A ministra explicou a natureza do indulto, adotado no Brasil desde a Constituição de 1891 “em situações específicas, excepcionais e não demolidoras do processo penal” a fim de se permitir a extinção da pena pela superveniência de medida humanitária. A medida, segundo a presidente, é um gesto estatal que beneficia aquele que, tendo cumprido parte de seu débito com a sociedade, obtém uma nova chance de superar seu erro, fortalecendo a crença no direito e no sistema penal democrático. “Indulto não é prêmio ao criminoso nem tolerância ao crime”, ressaltou. “O indulto constitucionalmente previsto é legitimo apenas se estiver em consonância com a finalidade juridicamente estabelecida. Fora daí é arbítrio”.

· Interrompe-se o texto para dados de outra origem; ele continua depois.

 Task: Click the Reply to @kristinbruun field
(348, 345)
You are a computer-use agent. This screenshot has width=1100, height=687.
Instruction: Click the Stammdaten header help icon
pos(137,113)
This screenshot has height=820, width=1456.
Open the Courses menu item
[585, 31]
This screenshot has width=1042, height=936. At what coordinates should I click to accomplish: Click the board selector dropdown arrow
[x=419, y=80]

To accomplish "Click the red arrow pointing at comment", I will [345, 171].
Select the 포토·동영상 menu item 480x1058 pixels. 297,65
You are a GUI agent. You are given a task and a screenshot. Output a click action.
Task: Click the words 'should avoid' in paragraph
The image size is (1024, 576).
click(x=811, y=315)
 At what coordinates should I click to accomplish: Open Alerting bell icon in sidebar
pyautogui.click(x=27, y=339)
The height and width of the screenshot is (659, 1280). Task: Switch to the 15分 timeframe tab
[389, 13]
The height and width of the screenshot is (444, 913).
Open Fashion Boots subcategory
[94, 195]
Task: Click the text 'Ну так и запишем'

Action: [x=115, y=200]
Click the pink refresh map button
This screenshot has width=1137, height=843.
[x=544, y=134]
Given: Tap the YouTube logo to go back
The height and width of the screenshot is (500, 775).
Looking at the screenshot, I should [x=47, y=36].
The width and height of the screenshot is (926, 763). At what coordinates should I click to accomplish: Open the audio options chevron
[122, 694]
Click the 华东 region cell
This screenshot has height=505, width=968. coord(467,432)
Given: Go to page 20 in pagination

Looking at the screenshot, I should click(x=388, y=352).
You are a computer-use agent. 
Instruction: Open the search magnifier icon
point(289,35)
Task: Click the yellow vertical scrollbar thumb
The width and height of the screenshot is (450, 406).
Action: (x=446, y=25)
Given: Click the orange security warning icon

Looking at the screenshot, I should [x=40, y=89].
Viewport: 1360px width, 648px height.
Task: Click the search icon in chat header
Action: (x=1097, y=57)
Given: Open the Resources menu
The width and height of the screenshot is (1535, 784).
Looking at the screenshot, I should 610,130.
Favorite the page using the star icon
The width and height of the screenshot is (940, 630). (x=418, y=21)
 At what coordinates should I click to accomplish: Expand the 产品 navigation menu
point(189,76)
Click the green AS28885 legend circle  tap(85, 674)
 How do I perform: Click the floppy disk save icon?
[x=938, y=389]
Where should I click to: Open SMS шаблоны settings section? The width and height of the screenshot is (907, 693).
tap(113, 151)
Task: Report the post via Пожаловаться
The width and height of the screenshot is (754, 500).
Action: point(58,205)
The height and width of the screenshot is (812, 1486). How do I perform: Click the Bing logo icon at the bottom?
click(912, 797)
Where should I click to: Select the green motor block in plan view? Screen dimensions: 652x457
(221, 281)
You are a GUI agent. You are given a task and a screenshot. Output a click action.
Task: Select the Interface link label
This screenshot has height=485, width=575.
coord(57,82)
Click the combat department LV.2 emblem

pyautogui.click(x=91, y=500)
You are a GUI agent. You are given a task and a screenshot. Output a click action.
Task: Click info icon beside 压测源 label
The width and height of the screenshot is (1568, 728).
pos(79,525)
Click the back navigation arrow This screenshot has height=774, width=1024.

Em relação ao Decreto 9.246/2017, Cármen Lúcia entendeu que os dispositivos impugnados pela procuradora-geral da República não se coadunam com a finalidade constitucional do instituto do indulto, pois “esvazia-se a jurisdição penal, nega-se o prosseguimento e finalização de ações penais em curso, privilegia-se situações de benefícios sobre outros antes concedidas a diluir o processo penal, nega-se, enfim, a natureza humanitária do indulto, convertendo-o em benemerência sem causa e, portanto, sem fundamento jurídico válido”.
Crimes de "colarinho branco"
A presidente também considerou plausível a alegação da PGR de afronta ao princípio da proporcionalidade, porque os dispositivos questionados “dão concretude à situação de impunidade, em especial aos denominados ‘crimes de colarinho branco’, desguarnecendo o erário e a sociedade de providências legais voltadas a coibir a atuação deletéria de sujeitos descompromissados com valores éticos e com o interesse público garantidores pela integridade do sistema jurídico”.
Em relação à multa, a decisão destaca que a pena pecuniária “não provoca situação de desumanidade ou digno de benignidade”, e lembra que o STF firmou jurisprudência no sentido de que, para que o condenado possa obter benefício carcerário, como a progressão de regime, é imprescindível o adimplemento da pena de multa. “Indulto de pena pecuniária significa, num primeiro exame, relativização da jurisdição e agravo à sociedade”, afirma a ministra.
Para a presidente do Supremo, as circunstâncias que conduziram à edição do decreto, “que, numa primeira análise, demonstra aparente desvio de finalidade”, impõem a concessão de cautelar para a suspensão da norma. A medida, conforme assinalou, não implica qualquer dano de difícil reparação, pois os possíveis beneficiários do indulto cumprem pena imposta mediante processo penal regular, “não havendo se falar em agravamento de sua situação criminal ou em redução de direitos constitucionalmente assegurados”.
A decisão suspende os efeitos dos dispositivos apontados pela procuradora-geral até o exame do caso pelo relator da ADI 5874, ministro Luís Roberto Barroso, ou pelo Plenário do STF.